• **What the exercise asks**: Examine the records below. Report how many of their lines contain the word "plus", with no other content.

• **The input**:
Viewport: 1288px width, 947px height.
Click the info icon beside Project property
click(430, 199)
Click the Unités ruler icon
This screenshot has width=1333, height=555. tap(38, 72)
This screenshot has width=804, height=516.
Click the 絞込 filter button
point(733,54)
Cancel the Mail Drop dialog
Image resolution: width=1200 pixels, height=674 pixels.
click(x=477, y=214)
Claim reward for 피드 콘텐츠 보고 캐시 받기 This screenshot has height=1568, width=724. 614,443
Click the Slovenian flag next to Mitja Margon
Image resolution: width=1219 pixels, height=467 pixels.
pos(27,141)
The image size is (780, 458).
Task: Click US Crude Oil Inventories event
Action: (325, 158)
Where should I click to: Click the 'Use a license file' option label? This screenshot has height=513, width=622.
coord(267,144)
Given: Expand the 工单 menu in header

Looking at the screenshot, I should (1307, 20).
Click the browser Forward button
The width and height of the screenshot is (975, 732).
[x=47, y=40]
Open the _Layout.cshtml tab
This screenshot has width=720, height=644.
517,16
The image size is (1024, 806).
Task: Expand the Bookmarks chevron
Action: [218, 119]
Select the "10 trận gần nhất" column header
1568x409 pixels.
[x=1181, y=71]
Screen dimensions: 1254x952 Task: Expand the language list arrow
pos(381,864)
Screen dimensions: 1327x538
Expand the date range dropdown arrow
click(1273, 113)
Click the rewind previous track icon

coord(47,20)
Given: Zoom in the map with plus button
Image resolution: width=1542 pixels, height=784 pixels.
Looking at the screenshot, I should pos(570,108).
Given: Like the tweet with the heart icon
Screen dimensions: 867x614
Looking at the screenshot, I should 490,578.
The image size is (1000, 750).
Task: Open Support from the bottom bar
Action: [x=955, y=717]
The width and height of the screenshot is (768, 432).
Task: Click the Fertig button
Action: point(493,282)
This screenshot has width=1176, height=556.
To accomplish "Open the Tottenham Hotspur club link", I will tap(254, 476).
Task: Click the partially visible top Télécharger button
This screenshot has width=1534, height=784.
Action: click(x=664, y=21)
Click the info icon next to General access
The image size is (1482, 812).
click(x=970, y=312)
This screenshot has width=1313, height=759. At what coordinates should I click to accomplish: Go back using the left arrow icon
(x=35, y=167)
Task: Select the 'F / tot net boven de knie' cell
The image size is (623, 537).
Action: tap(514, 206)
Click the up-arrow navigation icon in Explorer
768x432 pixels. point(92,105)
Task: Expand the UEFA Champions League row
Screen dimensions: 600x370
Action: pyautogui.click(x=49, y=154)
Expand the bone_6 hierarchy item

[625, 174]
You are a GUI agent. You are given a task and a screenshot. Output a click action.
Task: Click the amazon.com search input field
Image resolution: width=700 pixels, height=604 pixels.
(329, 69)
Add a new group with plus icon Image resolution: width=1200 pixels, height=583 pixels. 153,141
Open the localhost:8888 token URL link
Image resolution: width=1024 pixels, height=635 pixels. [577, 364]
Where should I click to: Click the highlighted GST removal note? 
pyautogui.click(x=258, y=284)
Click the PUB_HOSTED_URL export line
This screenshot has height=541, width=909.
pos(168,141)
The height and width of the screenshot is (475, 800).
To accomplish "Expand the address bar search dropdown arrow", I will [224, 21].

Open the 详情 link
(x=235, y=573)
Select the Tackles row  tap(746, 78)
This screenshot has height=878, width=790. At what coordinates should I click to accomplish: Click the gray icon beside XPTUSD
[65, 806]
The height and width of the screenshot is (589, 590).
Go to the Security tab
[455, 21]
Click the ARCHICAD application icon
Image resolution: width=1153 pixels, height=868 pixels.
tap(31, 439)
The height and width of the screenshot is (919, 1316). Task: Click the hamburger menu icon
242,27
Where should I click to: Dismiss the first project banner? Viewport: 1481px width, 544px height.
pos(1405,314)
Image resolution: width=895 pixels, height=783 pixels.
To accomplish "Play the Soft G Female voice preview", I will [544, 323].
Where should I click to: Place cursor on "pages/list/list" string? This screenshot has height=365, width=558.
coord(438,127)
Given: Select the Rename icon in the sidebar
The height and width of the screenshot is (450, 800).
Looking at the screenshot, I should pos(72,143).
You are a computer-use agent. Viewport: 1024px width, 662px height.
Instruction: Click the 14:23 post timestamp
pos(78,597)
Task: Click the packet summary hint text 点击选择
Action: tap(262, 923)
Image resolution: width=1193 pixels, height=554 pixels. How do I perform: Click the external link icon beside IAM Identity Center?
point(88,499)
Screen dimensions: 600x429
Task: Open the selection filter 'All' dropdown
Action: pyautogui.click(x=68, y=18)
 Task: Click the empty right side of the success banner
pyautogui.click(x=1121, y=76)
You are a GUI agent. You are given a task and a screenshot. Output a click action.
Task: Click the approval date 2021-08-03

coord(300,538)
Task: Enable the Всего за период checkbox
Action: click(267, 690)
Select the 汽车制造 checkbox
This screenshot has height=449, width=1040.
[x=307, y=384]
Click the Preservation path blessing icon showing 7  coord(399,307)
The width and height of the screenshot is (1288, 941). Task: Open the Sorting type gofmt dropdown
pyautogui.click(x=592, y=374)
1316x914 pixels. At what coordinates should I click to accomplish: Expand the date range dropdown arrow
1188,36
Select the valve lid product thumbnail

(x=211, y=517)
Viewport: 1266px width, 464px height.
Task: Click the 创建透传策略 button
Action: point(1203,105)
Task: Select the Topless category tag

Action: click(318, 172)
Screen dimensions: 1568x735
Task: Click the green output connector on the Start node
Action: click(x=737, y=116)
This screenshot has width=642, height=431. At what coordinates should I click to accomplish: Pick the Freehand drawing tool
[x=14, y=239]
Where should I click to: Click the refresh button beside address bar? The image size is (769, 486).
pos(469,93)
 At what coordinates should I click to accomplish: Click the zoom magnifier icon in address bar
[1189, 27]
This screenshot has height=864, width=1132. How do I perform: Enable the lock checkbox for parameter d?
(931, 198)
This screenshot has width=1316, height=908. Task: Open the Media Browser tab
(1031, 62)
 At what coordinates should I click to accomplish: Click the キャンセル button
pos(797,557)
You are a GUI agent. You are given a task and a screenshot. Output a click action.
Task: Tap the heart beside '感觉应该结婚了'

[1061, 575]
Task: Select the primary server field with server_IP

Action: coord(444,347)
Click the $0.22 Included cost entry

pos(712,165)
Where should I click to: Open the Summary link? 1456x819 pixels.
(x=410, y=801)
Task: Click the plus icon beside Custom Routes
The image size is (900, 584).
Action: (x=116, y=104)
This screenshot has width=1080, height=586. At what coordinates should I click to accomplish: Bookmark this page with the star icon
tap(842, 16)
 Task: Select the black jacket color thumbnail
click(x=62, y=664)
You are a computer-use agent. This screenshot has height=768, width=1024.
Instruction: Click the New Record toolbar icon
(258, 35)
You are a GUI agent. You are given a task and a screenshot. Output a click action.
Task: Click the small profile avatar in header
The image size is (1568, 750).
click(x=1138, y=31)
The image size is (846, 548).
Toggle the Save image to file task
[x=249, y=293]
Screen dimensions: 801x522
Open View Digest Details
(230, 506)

• **Result of the exercise**: 3